= Retail Intelligence =

 Retail Intelligence is the set of tools and applications focused on the creation and management of knowledge through the recollection, processing, interaction and analysis of information generated in all operations performed by any retailer.

Retail Intelligence applications can relate in real-time and interactively, the internal variables (range, space, pricing, promotions, staff, sales) with the external variables (influence zone and its commercial mix), with different parameters of the shopper's behavior, such as pedestrian flows and magnitudes, length of stay, occupancy, hot spots, etc.

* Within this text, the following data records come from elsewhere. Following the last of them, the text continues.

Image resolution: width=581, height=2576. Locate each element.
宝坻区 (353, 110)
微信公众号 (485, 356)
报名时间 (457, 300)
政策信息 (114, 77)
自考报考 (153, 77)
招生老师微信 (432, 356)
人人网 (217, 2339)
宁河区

These applications provide users with a greater understanding of the current functioning of the points of sale and the buyer behaviour (shopper), to anticipate future events, with the aim of improving the competitive position of its portfolio of stores increasing profitability, efficiency commercial and customer service, and identify new business opportunities.

== Operation ==

Retail Intelligence tools combine the technology hardware (readers of traffic, people counters, motion sensors) with management software used for data access tools and provide reports, analysis, views and alerts to users.

== Tools ==
Retail Intelligence includes the following tools:
- External Traffic reader: sensor that allows external counting.
- In&Out traffic counter: sensors that count in&out traffic at points of sale, allowing to separate the inputs and outputs as well as gauging and measuring the average time of stay.
- Motion sensors: sensors that enable the flow behavior of customers, distinguishing the hottest areas from the least visited at each point of sale.
Access to information is done interactively, via intranet and through tiered access, providing reporting, analysis, views and alerts to users.